Other groups like the Center for American Progress have called for new spending on carbon sequestration technology. Environmental groups are supportive too.
But some worry that the coal users and producers are lobbying for additional spending as a climate cure-all that negates the need for actual emissions caps such as those called for in the climate bill written by Sens. Joe Lieberman (I-Conn.) and John Warner (R-Va.) that will be on the Senate floor next month.
“The question is, where is the money going to come from with appropriations so tight?” said Jeremy Symons of the National Wildlife Federation . “We shouldn’t pretend that magic money will appear for bold new energy directions without the essential ingredient of a cap-and-trade program.”
Climate bills like Warner-Lieberman create an auction of emissions allowances that will provide money to pay for carbon sequestration and other technology efforts to help companies meet their emissions caps, Symons noted.
Plus it creates a market-wide incentive to shift away from conventional coal plants, he said.
That will be a big shift for NRECA members; more than 80 percent of the power co-ops use comes from coal. By reducing emissions through energy efficiency improvements, the burden for utilities to reduce their own emissions may be reduced or at least delayed.
Instead of a broad cap-and-trade bill, Congress is likely to continue this year to play around the edges by extending tax incentives that encourage the development of renewable power, like solar and wind, and support energy efficiency programs.
English said that tax incentives aren’t enough for low-income residents to replace leaky windows or old appliances that eat up electricity. A $500 per low-income household credit is needed to ensure the improvements are made.
That amounts to about $12 billion a year for five years.
This week, the NRECA is holding its annual convention where 3,000 co-op members descend on Washington to press their case in person to lawmakers.
Co-ops produce and distribute electricity to only around 11 percent of the population, but their customers are located in around 75 percent of the nation’s landmass. That gives them extensive political reach.
For the members who don’t have an electric co-op in their districts, NRECA sponsors an “adopt a congressman” campaign to try to ensure they are contacted nevertheless.
NRECA, which grew out of New Deal efforts to electrify rural America, has started a new campaign to educate members of Congress and the public about the difficulty of meeting growing demand for electricity without worsening global warming trends. The effort has already generated 100,000 e-mails to lawmakers.
In addition to new spending programs, NRECA also has a number of policy changes for which it is lobbying this week.
The group has created a new renewable energy cooperative to help pay for renewable energy generation projects.

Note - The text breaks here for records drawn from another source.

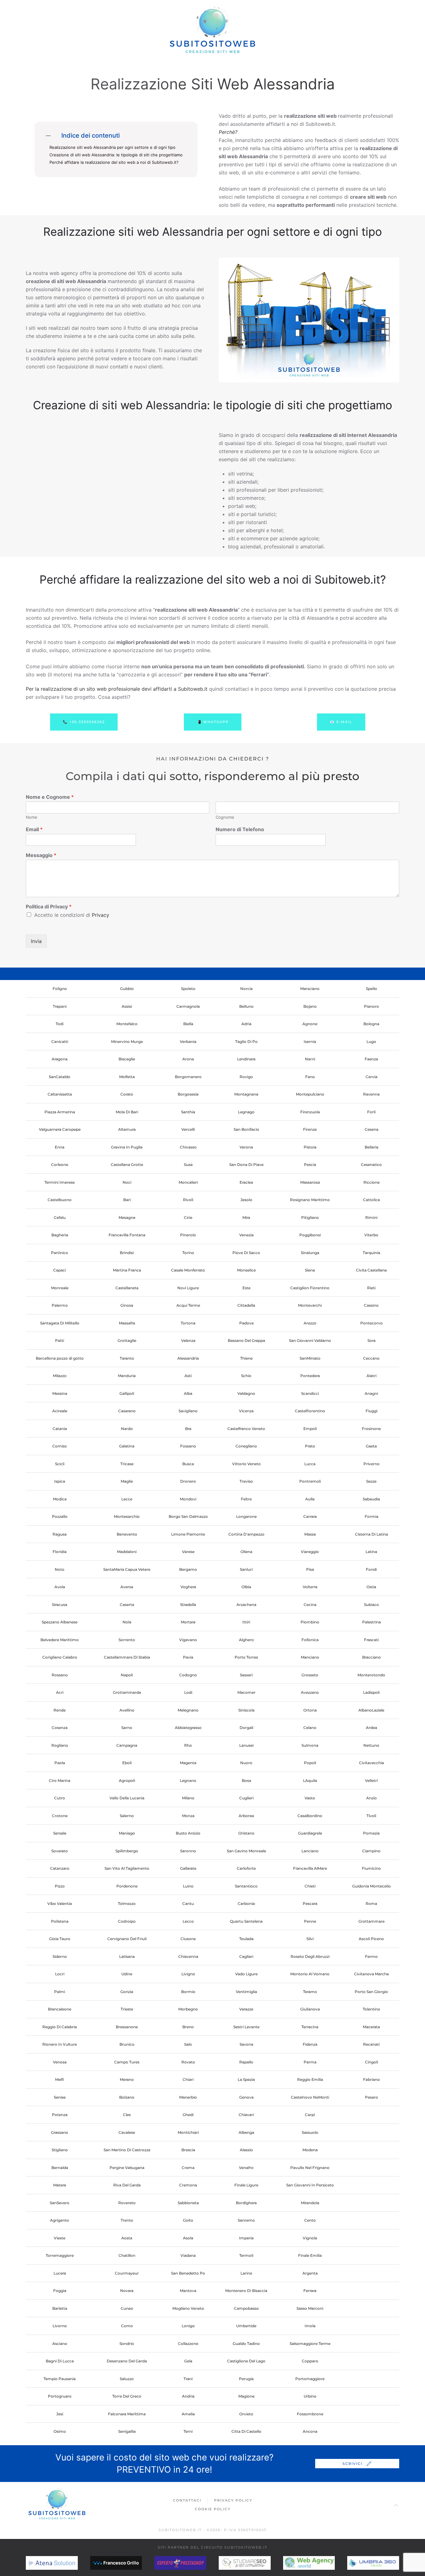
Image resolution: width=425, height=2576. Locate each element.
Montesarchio (127, 1516)
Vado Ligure (246, 1974)
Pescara (310, 1903)
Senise (60, 2097)
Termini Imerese (59, 1182)
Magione (246, 2396)
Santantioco (246, 1886)
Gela (188, 2361)
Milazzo (60, 1375)
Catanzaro (59, 1868)
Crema (188, 2167)
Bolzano (126, 2097)
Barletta (59, 2308)
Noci (127, 1182)
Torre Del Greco (126, 2396)
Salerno (127, 1815)
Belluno (246, 1006)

English said the effort would principally concentrate on wind energy projects in the Great Plains. But there aren’t enough power lines to move electricity to the urban areas where it is needed, English said.

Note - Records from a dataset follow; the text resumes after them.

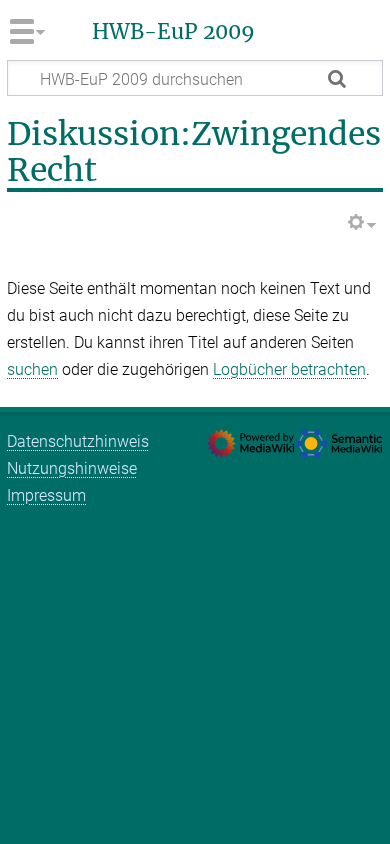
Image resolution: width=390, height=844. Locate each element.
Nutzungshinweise (72, 468)
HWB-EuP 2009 (173, 32)
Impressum (46, 495)
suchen (32, 369)
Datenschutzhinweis (78, 441)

NRECA wants the federal government to take more control over where power lines are sited, to supercede local “not-in-my-backyard” laws that are blocking what it sees as a greater national good.
The Energy Department estimates energy demand will increase 17 percent between 2006 and 2020, which would require an additional 118,000 megawatts of power.
“In the next 10 years it will be extremely difficult to have enough electric power to meet the nation’s needs and have electric bills remain affordable. We need the government to partner with us to help avoid what we think is a very real possibility of blackouts and brownouts,” English said.